# WHAT IS REQUIRED
Please format the lines below as a two-column CSV with the columns "text" and "answer", one row per line, putting each field in double quotes and turning any line breaks into spaces. Leave the pictures out.

******************************

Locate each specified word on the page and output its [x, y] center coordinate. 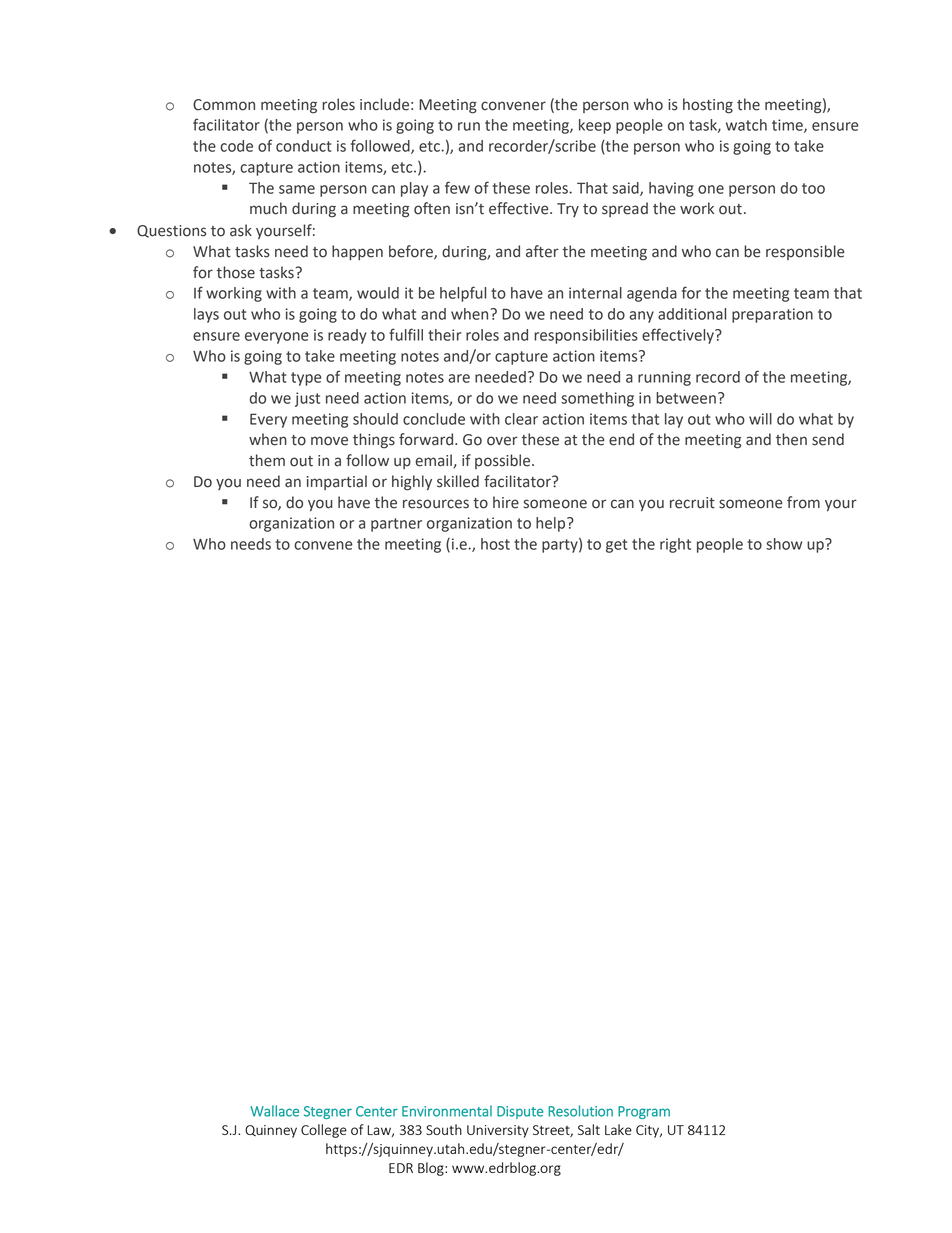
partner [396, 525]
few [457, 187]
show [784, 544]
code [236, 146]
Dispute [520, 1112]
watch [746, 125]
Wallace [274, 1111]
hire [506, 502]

******************************

# FINAL RESULT
text,answer
"Locate each specified word on the page and output its [x, y] center coordinate. partner","[396, 525]"
"few","[457, 187]"
"show","[784, 544]"
"code","[236, 146]"
"Dispute","[520, 1112]"
"watch","[746, 125]"
"Wallace","[274, 1111]"
"hire","[506, 502]"